The small South American nation has been at the center of the international drama involving the former National Security Agency contractor, whose global flight from American justice has shaken US ties with a clutch of nations including Russia and China.

Business leaders fear that giving Snowden asylum could prompt the United States to take retaliatory measures, with a preferential trade deal set to expire at the end of July unless Washington renews it.

"We don't have the luxury of taking the wrong steps," the head of the Ecuadoran Business Committee, Roberto Aspiazu, told AFP.

"What would we gain from giving political asylum to Snowden -- confirming Ecuador's international image as an anti-imperialist country? I don't think we need that."

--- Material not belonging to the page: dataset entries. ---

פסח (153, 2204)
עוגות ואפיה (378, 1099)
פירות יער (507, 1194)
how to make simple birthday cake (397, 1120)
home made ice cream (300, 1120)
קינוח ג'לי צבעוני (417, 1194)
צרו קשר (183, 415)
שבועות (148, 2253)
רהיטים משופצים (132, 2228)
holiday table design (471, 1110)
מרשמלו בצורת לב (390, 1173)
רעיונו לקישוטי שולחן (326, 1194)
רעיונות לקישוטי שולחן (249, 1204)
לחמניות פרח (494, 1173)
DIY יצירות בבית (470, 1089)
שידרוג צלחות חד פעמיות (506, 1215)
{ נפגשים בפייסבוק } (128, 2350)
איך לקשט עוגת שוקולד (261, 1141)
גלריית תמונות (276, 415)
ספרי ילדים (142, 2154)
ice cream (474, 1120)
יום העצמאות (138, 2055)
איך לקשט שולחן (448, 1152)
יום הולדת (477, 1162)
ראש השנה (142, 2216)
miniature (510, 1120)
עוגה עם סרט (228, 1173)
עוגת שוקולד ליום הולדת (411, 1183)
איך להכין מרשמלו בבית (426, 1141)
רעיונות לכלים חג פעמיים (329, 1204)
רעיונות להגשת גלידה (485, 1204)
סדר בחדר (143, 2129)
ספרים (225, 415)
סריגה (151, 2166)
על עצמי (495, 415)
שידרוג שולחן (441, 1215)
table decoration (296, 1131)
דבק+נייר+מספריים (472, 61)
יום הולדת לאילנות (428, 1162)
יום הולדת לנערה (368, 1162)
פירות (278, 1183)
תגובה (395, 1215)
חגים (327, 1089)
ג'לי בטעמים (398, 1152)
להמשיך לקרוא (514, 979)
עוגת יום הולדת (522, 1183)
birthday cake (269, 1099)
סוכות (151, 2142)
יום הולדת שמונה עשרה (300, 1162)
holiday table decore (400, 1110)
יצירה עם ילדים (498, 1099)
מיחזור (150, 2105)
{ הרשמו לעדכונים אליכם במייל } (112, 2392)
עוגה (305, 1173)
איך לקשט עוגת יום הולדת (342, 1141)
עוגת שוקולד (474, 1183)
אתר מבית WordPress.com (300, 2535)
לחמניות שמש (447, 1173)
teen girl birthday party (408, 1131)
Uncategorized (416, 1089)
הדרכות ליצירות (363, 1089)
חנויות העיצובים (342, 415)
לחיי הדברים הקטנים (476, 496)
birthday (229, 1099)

The United States is Ecuador's main trade partner, buying 40 percent of the Andean nation's exports, or the equivalent of $9 billion per year.

Foreign Minister Ricardo Patino said Tuesday that the US State Department had contacted his ministry about the case.

"Since this message is only verbal for now, I have asked that they send it to us in writing so that we can take it into consideration when we analyze the asylum request of Mr. Snowden," Patino said during a trip to Vietnam without providing more details.

Snowden was believed to be on his way to Ecuador when he left Hong Kong and landed in Moscow on Sunday, but Russian President Vladimir Putin said he was still in the transit area of the Russian airport on Tuesday, though free to leave.

Ecuadoran President Rafael Correa said he would take a decision on Snowden's application "fully respecting our sovereignty" and his allies in the Congress vowed to back the leftist leader, who has often tussled with the United States in his six years in power.

But the opposition lashed out at the government's involvement in the Snowden affair, accusing Correa of double standards by defending the fugitive who revealed a broad US surveillance program while undermining freedom of the press at home.

"While they want to send Ecuadorans to prison for expressing their opinion, foreigners are given asylum, which confirms the government's double standards," lawmaker Dalo Bucaram told reporters.

Correa granted asylum to WikiLeaks founder Julian Assange in August last year, allowing the Australian buster of US government secrets to take refuge in Ecuador's embassy to London and avoid extradition to Sweden where he faces sex assault claims.